Time: 5 minutes
Equipment: Mat
Good for: Butt
Instructions: For each exercise, perform the reps as indicated, then move directly to the next move. After you’ve completed all three moves, you have the option to repeat the entire circuit two or three times total.
Anna Victoria, celebrity trainer and Fit Body app creator, says she uses this booty workout for clients who want to totally transform their butts. Anna recommends completing this workout two or three times a week for serious results.

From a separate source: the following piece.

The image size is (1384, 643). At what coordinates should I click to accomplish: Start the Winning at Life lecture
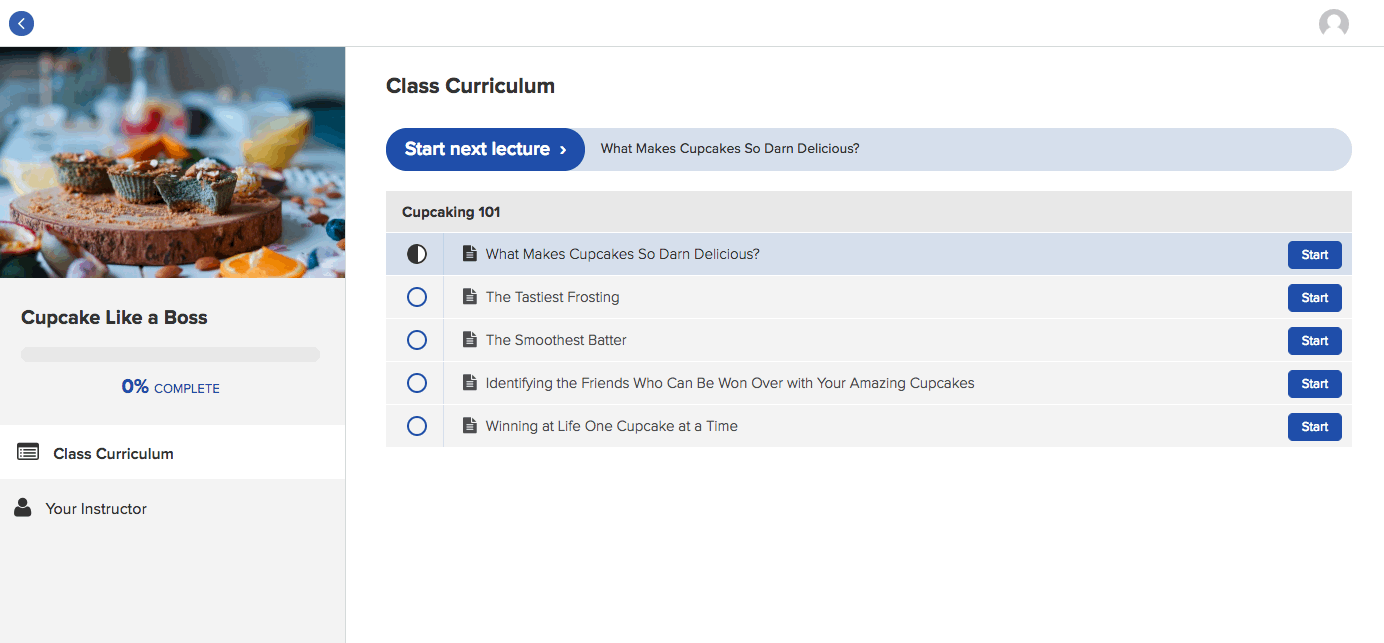click(1314, 427)
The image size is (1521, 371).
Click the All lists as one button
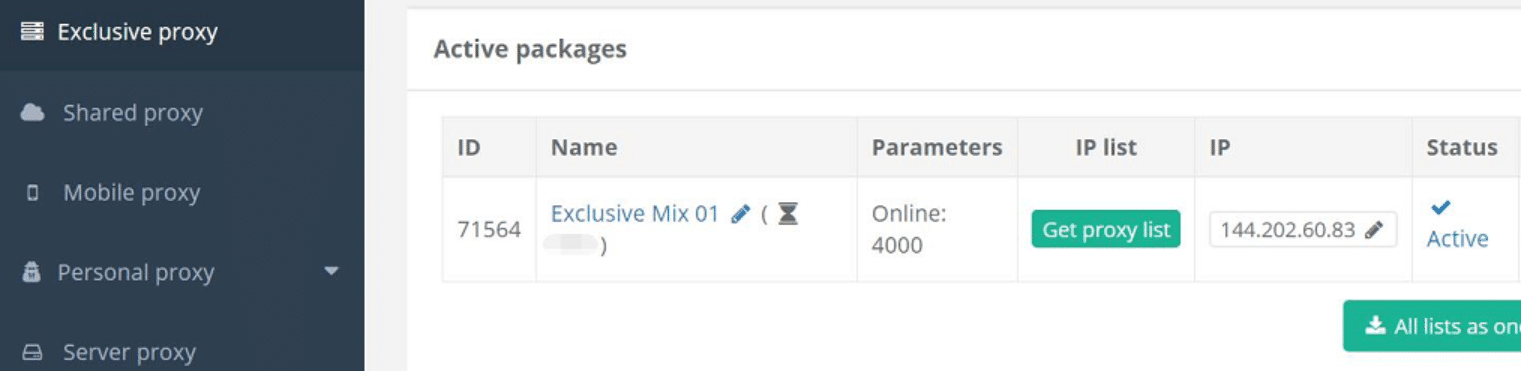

Donkey Kick + Fire Hydrant
How to: Get on all fours on top of your mat. Keep your right knee bent at 90 degrees as you lift your leg into the air until your body forms a straight line from shoulders to knee, your right toe kicking toward the ceiling. Reverse the movement to return to start. Then, keep your right knee bent at 90 degrees as you lift your leg away from your body to the right. Return to start. That’s one rep. Do 15 reps on each side.
Glute Bridge
How to: Lie on your back with your knees bent, feet on the floor 12 to 16 inches from your butt. Brace your core, then press into your heels and squeeze your glutes to raise your hips toward the ceiling. Hold the position for two seconds before lowering to start. That’s one rep. Do 15 reps.
Squat Jump
How to: Stand with your feet hip-width apart, toes forward, with your hands in front of your chest. Bend your knees, then explosively jump as high as you can. Land softly on the balls of your feet and immediately lower into your next squat. Do 15 reps. Repeat this sequence two or three times for a longer workout.